02/02/2022

URV researcher Coen de Graaf is awarded two projects to work with the fastest supercomputers in the world

For two years he will be able to carry out with this technoloty as part of his research on new organic photovoltaic materials

Coen de Graaf.

To work with the fastest open science supercomputer in the world and the most powerful in Europe. This is the twofold ambition that has just come true for Coen de Graaf, ICREA researcher at the URV, thanks to two international projects that will allow him to make progress in his research on new organic photovoltaic materials. The INCITE project will give him access to the Summit, a supercomputer at the Oak Ridge Leadership Computing Center in the United States. The Research Group in Quantum Chemistry of the URV’s Department of Physical and Inorganic Chemistry is the first in Spain to lead a project that involves working with this computer. The second project, PRACE, gives him access to the Juwels-Booster Supercomputing Center in Germany, recognized as the most powerful supercomputing system in Europe and the eighth in the world.

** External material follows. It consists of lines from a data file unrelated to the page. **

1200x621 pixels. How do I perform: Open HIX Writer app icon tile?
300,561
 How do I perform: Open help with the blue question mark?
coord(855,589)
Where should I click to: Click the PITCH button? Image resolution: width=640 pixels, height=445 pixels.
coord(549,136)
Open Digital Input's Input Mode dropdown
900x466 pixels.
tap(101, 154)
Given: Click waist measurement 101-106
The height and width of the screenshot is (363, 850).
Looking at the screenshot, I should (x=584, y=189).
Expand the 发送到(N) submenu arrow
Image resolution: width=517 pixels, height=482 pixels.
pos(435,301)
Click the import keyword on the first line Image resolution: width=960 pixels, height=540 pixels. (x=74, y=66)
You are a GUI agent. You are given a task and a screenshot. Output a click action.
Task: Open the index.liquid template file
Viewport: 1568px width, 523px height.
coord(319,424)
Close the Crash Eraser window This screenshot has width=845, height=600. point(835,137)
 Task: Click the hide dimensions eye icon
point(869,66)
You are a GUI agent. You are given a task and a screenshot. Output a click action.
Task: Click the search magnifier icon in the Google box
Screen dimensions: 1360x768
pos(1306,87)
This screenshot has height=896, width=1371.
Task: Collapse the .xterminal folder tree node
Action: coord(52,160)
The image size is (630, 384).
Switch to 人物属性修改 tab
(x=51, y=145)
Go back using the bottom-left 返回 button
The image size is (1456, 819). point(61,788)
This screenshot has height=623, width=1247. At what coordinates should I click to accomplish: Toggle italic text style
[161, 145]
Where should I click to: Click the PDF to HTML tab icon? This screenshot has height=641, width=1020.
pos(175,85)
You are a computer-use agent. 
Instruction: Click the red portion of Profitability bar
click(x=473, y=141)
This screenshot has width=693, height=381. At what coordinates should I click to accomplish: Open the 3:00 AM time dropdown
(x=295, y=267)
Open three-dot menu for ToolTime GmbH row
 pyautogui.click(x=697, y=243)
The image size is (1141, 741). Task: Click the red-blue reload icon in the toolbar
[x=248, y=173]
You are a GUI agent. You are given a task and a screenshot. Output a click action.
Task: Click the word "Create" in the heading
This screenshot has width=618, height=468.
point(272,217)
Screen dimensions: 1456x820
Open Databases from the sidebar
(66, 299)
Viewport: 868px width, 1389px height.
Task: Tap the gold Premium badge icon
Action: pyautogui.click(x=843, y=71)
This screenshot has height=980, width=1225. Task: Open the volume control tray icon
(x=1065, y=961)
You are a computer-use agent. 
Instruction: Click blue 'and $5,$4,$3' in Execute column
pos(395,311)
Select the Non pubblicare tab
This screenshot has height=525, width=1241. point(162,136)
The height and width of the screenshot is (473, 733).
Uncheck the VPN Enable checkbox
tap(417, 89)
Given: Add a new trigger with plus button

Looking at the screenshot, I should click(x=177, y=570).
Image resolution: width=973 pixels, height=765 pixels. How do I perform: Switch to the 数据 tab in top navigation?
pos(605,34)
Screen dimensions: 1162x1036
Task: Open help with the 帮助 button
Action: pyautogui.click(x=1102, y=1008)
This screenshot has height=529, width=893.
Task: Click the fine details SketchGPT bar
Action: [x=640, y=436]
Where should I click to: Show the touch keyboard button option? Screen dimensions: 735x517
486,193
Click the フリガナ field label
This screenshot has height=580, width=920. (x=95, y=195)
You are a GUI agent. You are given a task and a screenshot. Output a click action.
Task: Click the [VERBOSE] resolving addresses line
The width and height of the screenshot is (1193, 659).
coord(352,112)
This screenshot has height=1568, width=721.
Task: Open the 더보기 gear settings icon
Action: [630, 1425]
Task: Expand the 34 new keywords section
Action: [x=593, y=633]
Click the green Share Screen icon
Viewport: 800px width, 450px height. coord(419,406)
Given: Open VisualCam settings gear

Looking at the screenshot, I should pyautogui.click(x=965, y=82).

The research team led by De Graaf will be able to work with the U.S. Summit for a total of 1,080,000 computing hours and with the Juwels-Booster for 245,000 hours. All this time will be spent on advancing computational research into new organic photovoltaic materials as an alternative to traditional silicon-based cells. “The advantage of these new materials is that they are more flexible, lighter and cheaper to manufacture.  For this reason they are a good alternative in situations in which traditional panels are not appropriate,” he explains.

So far, organic cells have not proved to perform better than traditional ones, but various scientific disciplines are involved in research in an attempt to improve them. “Our research is theoretical and we are calculating the electronic structure of the molecules that absorb sunlight and convert the energy into positive and negative currents, which are the basis for generating electric currents,” says De Graaf. The research team’s goal is to understand this process in detail and determine how the molecules currently in use can be modified to improve performance.

Detailed calculations on the electronic structure of these materials will serve as a guide to establish rules for designing more efficient materials. The aim is to make organic photovoltaics an attractive alternative to traditional solar cells and help convert an even larger portion of the sun’s radiation into electricity.

In addition to the URV, the international team participating in these two projects includes researchers from the Theoretical Chemistry Group of the University of Groningen (Netherlands), the National Center for Computational Sciences of the Oak Ridge National Laboratory (USA) and the Department of Materials Science and Physical Chemistry of the University of Barcelona.